*** EXERCISE MATERIALS ***

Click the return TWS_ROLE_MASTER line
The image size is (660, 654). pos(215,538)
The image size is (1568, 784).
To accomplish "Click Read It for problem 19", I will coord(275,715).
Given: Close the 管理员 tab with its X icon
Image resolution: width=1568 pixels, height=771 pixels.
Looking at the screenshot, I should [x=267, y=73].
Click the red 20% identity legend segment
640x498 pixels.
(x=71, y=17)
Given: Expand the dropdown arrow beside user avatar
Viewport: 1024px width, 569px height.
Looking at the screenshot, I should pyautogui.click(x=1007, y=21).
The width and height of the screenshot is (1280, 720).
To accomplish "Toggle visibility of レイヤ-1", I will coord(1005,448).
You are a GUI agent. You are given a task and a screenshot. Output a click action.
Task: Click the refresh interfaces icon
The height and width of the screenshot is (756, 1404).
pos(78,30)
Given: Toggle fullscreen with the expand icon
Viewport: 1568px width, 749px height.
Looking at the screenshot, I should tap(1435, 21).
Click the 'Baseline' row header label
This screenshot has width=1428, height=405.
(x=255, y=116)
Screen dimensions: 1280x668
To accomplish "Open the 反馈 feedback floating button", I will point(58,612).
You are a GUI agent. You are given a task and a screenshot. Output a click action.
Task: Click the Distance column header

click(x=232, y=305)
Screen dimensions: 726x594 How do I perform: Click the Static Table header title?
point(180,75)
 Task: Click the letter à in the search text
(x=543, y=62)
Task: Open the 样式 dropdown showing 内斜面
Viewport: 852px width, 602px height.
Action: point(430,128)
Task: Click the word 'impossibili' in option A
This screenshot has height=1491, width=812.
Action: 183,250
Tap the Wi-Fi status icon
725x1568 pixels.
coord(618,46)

***

# WHAT NEEDS TO BE DONE
No lines before the one containing "Screen dimensions: 726x594" belong in the answer; write out that line and each one after it exactly, through the end of the records.

# EXERCISE RESPONSE
Screen dimensions: 726x594 How do I perform: Click the Static Table header title?
point(180,75)
 Task: Click the letter à in the search text
(x=543, y=62)
Task: Open the 样式 dropdown showing 内斜面
Viewport: 852px width, 602px height.
Action: point(430,128)
Task: Click the word 'impossibili' in option A
This screenshot has height=1491, width=812.
Action: 183,250
Tap the Wi-Fi status icon
725x1568 pixels.
coord(618,46)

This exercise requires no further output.